El salmo 94 (95 en la Biblia), que recitamos casi a diario al inicio del rezo de la Liturgia de las Horas, impregna hoy gran parte de la primera lectura tomada de la Carta a los Hebreos (Hb 3,7-14) para invitarnos a no endurecer el corazón: «Oigamos lo que dice el Espíritu Santo en un salmo: Ojalá escuchen ustedes la voz del Señor, hoy. No endurezcan su corazón...» (Hb 3,7). ¡Vaya que la invitación del escritor sagrado a orar con este salmo cae como anillo al dedo a esta sociedad materialista en la que los discípulos–misioneros de Cristo navegamos y que tiende a endurecer el corazón con su sistema de vida! En los últimos tiempos, el desarrollo del mundo se ha disparado impresionantemente en el campo de la técnica mucho más que en el de la ciencia, que toca mucho más profundamente las fibras del corazón del hombre. Basta ver, como lo comentaba anoche, el campo de la medicina, en el cual la vida se ha logrado prolongar con el uso de aparatos y medicamentos antes inimaginables que alargan la vida, pero no la calidad de la misma.
«No endurezcan el corazón», dice el salmista en este salmo que mucho tiempo después retoma el autor de la Carta a los Hebreos y que deberíamos retomar cada uno de los hombres de nuestros tiempos, porque el corazón de muchos, incluidos por desgracia algunos creyentes y hasta consagrados, engañado por el pecado, no se asemeja a ese corazón que debe tener el que está lleno de Dios, ya que muchas veces es un corazón inmisericorde, inmoral, sin gentileza; un corazón endurecido por el triunfo globalizado del «yo primero», ese «yo egoísta» que ocupa gran espacio en el interior cuando el hombre no se abre a Dios y a los hermanos. De ahí la importancia de no considerar los salmos y todas las páginas de la Escritura, como simples documentos antiguos y pasados de moda. Son palabras actuales de Dios. Nunca reflexionaremos bastante sobre esto: Dios es nuestro contemporáneo. No debemos buscar a Dios en el pasado sino en el presente, buscando no endurecer el corazón «hoy». Olvidándose de lo que Dios había hecho por ellos, los israelitas olvidaron el «hoy» y endurecieron sus corazones, se les extravió el corazón y por lo tanto no conocieron los caminos de Dios y desertaron del Dios vivo, murmurando de él en lugar de hablar con él y se enfrascaron en su egoísmo añorando la vida de Egipto. Dios se enfadó y no les permitió que entraran en la Tierra prometida.

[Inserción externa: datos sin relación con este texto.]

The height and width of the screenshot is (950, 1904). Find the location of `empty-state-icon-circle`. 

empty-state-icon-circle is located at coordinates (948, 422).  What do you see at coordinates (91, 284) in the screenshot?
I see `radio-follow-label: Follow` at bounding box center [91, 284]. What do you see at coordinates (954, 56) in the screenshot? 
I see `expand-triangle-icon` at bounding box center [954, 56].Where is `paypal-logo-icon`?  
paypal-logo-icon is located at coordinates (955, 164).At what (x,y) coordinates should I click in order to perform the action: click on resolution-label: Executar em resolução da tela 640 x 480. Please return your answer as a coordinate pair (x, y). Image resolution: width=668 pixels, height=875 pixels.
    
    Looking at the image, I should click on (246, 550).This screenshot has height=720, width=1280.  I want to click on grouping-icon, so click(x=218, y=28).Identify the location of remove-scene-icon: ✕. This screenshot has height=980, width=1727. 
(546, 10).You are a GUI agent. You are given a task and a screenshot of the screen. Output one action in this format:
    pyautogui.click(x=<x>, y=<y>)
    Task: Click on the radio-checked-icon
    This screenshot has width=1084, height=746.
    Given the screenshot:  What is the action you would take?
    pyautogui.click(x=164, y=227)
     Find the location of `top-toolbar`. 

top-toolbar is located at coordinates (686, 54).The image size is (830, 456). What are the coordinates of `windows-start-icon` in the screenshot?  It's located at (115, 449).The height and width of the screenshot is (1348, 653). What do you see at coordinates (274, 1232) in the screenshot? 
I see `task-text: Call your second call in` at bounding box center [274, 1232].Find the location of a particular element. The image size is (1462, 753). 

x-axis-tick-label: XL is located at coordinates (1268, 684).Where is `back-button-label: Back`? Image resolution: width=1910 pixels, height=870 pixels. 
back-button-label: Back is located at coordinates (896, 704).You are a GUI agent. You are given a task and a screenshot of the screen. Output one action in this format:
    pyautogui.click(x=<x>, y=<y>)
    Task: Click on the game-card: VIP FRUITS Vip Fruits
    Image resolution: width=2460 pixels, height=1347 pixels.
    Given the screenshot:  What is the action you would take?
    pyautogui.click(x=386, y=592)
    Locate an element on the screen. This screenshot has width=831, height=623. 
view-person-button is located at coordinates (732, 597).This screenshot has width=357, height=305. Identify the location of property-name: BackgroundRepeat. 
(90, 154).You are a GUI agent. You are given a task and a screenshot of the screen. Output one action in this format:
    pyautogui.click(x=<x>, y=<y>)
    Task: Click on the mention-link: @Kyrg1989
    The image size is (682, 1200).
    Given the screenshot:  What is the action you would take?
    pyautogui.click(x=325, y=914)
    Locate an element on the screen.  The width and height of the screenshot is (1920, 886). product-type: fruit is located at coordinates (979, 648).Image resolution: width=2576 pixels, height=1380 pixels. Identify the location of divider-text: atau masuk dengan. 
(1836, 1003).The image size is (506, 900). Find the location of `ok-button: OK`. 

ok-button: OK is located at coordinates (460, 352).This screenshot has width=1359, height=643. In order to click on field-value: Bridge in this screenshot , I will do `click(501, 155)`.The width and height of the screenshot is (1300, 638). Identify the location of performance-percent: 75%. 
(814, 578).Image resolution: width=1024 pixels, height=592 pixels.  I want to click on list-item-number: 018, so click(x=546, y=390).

Se sabe que la mayoría de los creyentes de hoy no saben orar. Muchos dicen que no tienen tiempo o que no saben cómo. La realidad es que la morada de la oración es el corazón, a donde el orante debe remontarse para encontrarse a sí mismo y acoger el don de los hermanos y por supuesto el don de Dios y ese corazón de muchos, se ha endurecido como el de aquellos israelitas, se ha llenado de «lepra» como el hombre que el Evangelio de hoy se acerca a Jesús buscando ser curado (1,40-45). El corazón de muchos se ha hecho un corazón duro que deja sordos los oídos a la voz de Dios, y ha causado un desvío progresivo hasta perder la fe. Es lo que les pasó a los de Israel. Lo que puede pasar a los creyentes de hoy si no están atentos a la voz del Señor en la oración. Escuchemos con seriedad el aviso: «no endurezcáis vuestros corazones como en el desierto», «oíd hoy su voz». Dios ha sido fiel. Cristo ha sido fiel. Los cristianos debemos ser fieles y escarmentar del ejemplo de los israelitas en el desierto. Es difícil ser cristianos en el mundo de hoy. Puede describirse nuestra existencia en tonos parecidos a la travesía de los israelitas por el desierto, durante tantos años. Los entusiasmos de primera hora —en nuestra vida cristiana, religiosa, vocacional o matrimonial— pueden llegar a ser corroídos por el cansancio o la rutina, o zarandeados por las tentaciones de este mundo que endurece el corazón. Podemos caer en la mediocridad, en la pereza, en la indiferencia, en el conformismo con el mal, en la desconfianza. Incluso podemos llegar a perder la fe. Por eso nos viene bien hoy la invitación de este salmo: ˜No endurezcan el corazón» Nadie está asegurado contra la tentación por eso también hoy vale la pena que, junto a Jesús Eucaristía le digamos a María: «Préstame tu corazón, que quiero uno así para mí, que sea blandito como el tuyo, que lata así, como ese, para Dios y los hermanos. Amén». ¡Bendecido jueves!